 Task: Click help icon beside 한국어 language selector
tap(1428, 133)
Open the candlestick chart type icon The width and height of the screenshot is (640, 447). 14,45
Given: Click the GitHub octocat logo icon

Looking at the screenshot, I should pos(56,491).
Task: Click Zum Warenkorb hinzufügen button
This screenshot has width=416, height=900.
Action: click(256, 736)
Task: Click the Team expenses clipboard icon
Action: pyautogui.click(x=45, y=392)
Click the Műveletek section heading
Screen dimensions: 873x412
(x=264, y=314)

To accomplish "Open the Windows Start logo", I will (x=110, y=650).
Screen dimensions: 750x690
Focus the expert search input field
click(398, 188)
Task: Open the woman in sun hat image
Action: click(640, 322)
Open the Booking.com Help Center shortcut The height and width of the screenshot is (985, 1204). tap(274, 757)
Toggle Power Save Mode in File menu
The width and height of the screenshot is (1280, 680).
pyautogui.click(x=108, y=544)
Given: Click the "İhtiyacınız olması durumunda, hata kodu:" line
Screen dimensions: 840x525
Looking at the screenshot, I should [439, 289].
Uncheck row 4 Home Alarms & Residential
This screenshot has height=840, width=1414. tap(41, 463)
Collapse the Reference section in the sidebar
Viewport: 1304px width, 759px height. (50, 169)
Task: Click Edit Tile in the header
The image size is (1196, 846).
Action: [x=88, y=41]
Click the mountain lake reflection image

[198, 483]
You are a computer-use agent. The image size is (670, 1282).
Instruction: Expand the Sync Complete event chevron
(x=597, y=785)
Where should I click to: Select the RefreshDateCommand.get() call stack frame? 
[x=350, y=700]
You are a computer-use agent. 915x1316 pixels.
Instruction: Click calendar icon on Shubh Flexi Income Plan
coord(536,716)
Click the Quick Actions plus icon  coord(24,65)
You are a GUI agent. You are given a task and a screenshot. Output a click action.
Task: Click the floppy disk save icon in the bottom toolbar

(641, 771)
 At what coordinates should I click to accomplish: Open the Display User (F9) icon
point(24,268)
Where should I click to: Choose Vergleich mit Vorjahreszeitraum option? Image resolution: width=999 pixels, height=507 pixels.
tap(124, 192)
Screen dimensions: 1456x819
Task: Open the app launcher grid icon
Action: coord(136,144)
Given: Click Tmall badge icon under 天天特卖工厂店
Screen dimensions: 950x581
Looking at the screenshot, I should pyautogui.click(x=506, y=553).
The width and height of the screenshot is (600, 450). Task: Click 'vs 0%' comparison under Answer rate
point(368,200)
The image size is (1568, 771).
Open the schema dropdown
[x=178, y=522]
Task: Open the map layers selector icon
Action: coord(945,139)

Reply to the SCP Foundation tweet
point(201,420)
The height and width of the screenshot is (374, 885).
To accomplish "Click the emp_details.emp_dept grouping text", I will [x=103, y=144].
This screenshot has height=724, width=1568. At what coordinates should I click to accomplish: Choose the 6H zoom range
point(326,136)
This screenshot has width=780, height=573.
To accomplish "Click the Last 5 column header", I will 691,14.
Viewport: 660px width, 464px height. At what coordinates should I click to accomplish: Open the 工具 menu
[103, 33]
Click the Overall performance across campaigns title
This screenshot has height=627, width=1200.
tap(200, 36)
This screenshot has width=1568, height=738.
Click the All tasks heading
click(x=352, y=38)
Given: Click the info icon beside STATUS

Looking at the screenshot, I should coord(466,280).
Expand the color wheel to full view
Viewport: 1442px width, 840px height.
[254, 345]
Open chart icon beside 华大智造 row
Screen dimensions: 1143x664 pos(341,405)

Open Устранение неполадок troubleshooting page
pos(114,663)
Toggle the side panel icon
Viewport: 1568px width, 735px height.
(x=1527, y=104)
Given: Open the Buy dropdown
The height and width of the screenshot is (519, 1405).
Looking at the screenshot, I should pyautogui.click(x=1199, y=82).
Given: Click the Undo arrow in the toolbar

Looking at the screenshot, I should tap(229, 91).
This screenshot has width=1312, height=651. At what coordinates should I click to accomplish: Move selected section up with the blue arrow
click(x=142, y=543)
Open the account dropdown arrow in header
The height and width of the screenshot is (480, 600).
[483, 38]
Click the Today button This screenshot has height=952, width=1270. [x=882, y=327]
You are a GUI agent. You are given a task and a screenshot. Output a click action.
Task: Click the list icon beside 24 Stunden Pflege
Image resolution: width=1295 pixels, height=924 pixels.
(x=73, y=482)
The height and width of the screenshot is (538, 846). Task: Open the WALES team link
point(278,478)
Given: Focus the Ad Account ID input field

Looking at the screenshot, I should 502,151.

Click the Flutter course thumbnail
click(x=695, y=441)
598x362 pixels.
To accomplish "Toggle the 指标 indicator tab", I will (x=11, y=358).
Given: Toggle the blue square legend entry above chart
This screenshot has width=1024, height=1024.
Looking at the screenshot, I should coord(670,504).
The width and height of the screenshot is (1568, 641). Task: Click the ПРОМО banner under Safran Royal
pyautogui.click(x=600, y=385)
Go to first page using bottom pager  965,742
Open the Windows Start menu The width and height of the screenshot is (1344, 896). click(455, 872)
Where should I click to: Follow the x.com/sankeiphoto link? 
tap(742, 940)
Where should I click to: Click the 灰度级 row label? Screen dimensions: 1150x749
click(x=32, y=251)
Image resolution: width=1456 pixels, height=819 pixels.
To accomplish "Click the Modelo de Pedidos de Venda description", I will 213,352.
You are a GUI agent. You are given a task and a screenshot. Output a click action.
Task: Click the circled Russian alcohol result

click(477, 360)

════════════════════

Swap every "Windows Start" in the listing for "Ubuntu" and give all of it again, with nothing else changed.

 Task: Click help icon beside 한국어 language selector
tap(1428, 133)
Open the candlestick chart type icon The width and height of the screenshot is (640, 447). 14,45
Given: Click the GitHub octocat logo icon

Looking at the screenshot, I should pos(56,491).
Task: Click Zum Warenkorb hinzufügen button
This screenshot has width=416, height=900.
Action: click(256, 736)
Task: Click the Team expenses clipboard icon
Action: pyautogui.click(x=45, y=392)
Click the Műveletek section heading
Screen dimensions: 873x412
(x=264, y=314)

To accomplish "Open the Ubuntu logo", I will (x=110, y=650).
Screen dimensions: 750x690
Focus the expert search input field
click(398, 188)
Task: Open the woman in sun hat image
Action: click(640, 322)
Open the Booking.com Help Center shortcut The height and width of the screenshot is (985, 1204). tap(274, 757)
Toggle Power Save Mode in File menu
The width and height of the screenshot is (1280, 680).
pyautogui.click(x=108, y=544)
Given: Click the "İhtiyacınız olması durumunda, hata kodu:" line
Screen dimensions: 840x525
Looking at the screenshot, I should [439, 289].
Uncheck row 4 Home Alarms & Residential
This screenshot has height=840, width=1414. tap(41, 463)
Collapse the Reference section in the sidebar
Viewport: 1304px width, 759px height. (50, 169)
Task: Click Edit Tile in the header
The image size is (1196, 846).
Action: [x=88, y=41]
Click the mountain lake reflection image

[198, 483]
You are a computer-use agent. The image size is (670, 1282).
Instruction: Expand the Sync Complete event chevron
(x=597, y=785)
Where should I click to: Select the RefreshDateCommand.get() call stack frame? 
[x=350, y=700]
You are a computer-use agent. 915x1316 pixels.
Instruction: Click calendar icon on Shubh Flexi Income Plan
coord(536,716)
Click the Quick Actions plus icon  coord(24,65)
You are a GUI agent. You are given a task and a screenshot. Output a click action.
Task: Click the floppy disk save icon in the bottom toolbar

(641, 771)
 At what coordinates should I click to accomplish: Open the Display User (F9) icon
point(24,268)
Where should I click to: Choose Vergleich mit Vorjahreszeitraum option? Image resolution: width=999 pixels, height=507 pixels.
tap(124, 192)
Screen dimensions: 1456x819
Task: Open the app launcher grid icon
Action: coord(136,144)
Given: Click Tmall badge icon under 天天特卖工厂店
Screen dimensions: 950x581
Looking at the screenshot, I should pyautogui.click(x=506, y=553).
The width and height of the screenshot is (600, 450). Task: Click 'vs 0%' comparison under Answer rate
point(368,200)
The image size is (1568, 771).
Open the schema dropdown
[x=178, y=522]
Task: Open the map layers selector icon
Action: coord(945,139)

Reply to the SCP Foundation tweet
point(201,420)
The height and width of the screenshot is (374, 885).
To accomplish "Click the emp_details.emp_dept grouping text", I will [x=103, y=144].
This screenshot has height=724, width=1568. At what coordinates should I click to accomplish: Choose the 6H zoom range
point(326,136)
This screenshot has width=780, height=573.
To accomplish "Click the Last 5 column header", I will 691,14.
Viewport: 660px width, 464px height. At what coordinates should I click to accomplish: Open the 工具 menu
[103, 33]
Click the Overall performance across campaigns title
This screenshot has height=627, width=1200.
tap(200, 36)
This screenshot has width=1568, height=738.
Click the All tasks heading
click(x=352, y=38)
Given: Click the info icon beside STATUS

Looking at the screenshot, I should coord(466,280).
Expand the color wheel to full view
Viewport: 1442px width, 840px height.
[254, 345]
Open chart icon beside 华大智造 row
Screen dimensions: 1143x664 pos(341,405)

Open Устранение неполадок troubleshooting page
pos(114,663)
Toggle the side panel icon
Viewport: 1568px width, 735px height.
(x=1527, y=104)
Given: Open the Buy dropdown
The height and width of the screenshot is (519, 1405).
Looking at the screenshot, I should pyautogui.click(x=1199, y=82).
Given: Click the Undo arrow in the toolbar

Looking at the screenshot, I should tap(229, 91).
This screenshot has width=1312, height=651. At what coordinates should I click to accomplish: Move selected section up with the blue arrow
click(x=142, y=543)
Open the account dropdown arrow in header
The height and width of the screenshot is (480, 600).
[483, 38]
Click the Today button This screenshot has height=952, width=1270. [x=882, y=327]
You are a GUI agent. You are given a task and a screenshot. Output a click action.
Task: Click the list icon beside 24 Stunden Pflege
Image resolution: width=1295 pixels, height=924 pixels.
(x=73, y=482)
The height and width of the screenshot is (538, 846). Task: Open the WALES team link
point(278,478)
Given: Focus the Ad Account ID input field

Looking at the screenshot, I should 502,151.

Click the Flutter course thumbnail
click(x=695, y=441)
598x362 pixels.
To accomplish "Toggle the 指标 indicator tab", I will (x=11, y=358).
Given: Toggle the blue square legend entry above chart
This screenshot has width=1024, height=1024.
Looking at the screenshot, I should coord(670,504).
The width and height of the screenshot is (1568, 641). Task: Click the ПРОМО banner under Safran Royal
pyautogui.click(x=600, y=385)
Go to first page using bottom pager  965,742
Open the Ubuntu menu The width and height of the screenshot is (1344, 896). click(455, 872)
Where should I click to: Follow the x.com/sankeiphoto link? 
tap(742, 940)
Where should I click to: Click the 灰度级 row label? Screen dimensions: 1150x749
click(x=32, y=251)
Image resolution: width=1456 pixels, height=819 pixels.
To accomplish "Click the Modelo de Pedidos de Venda description", I will 213,352.
You are a GUI agent. You are given a task and a screenshot. Output a click action.
Task: Click the circled Russian alcohol result

click(477, 360)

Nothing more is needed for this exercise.